Posts Tagged Durham

Mark Elvis Nixon

Mark Elvis Nixon

markelvis

MILLIONS of people around the globe would say that Elvis Aaron Presley was one of the greatest singers and entertainers the world has ever seen. Some would go further and say that he was the greatest singer and entertainer ever. And they would agree 100% with this description from the official Elvis Presley website:
“Known the world over by his first name, he is regarded as one of the most important figures of twentieth century popular culture.” (Check out www.elvis.com for much more information about Elvis.)

I feel that one of these people would be Mark Elvis Nixon. But who is he, why is he named after The King and what’s he doing in Counter Culture?

Well, first things first. Mark is a 23 year old native of Durham in the North East of England. His parents are massive fans of Elvis and his music had a real effect on Mark.
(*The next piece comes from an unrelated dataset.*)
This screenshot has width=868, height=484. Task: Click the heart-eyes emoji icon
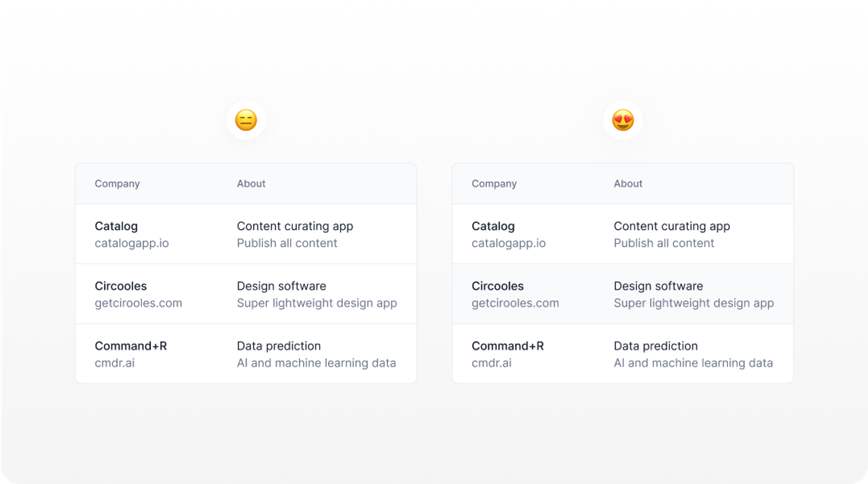click(623, 120)
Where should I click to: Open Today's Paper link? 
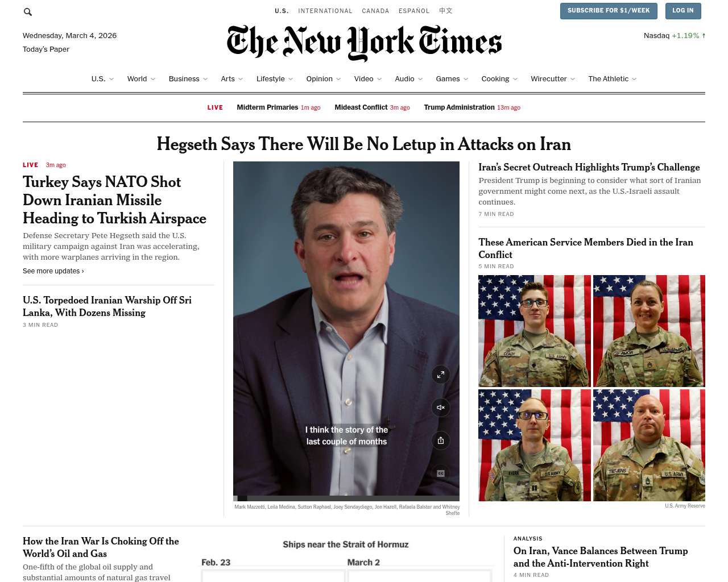[x=46, y=49]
Indeed, he changed his middle name to ‘Elvis’ by deed poll wheb he was just 17.

Not content with calling himself Elvis, Mark now earns a very honest crust via his way above average – and highly energetic – Elvis Tribute act. I was lucky enough to catch him towards the end of September whilst on a brief family holiday in Majorca. Mark had been performing here seven days a week for the whole season.

At first I was a little taken aback – it’s not often that you see a youngster in one of The King’s trademark white catsuits, normally associated with the latter part of his career! Despite Mark’s young age, there’s no mistaking his love and passion for Elvis. He puts his heart and soul into his performance. This really comes over in his hour long show, which was very energetic to say the least. The sweat was bouncing out of him in no time!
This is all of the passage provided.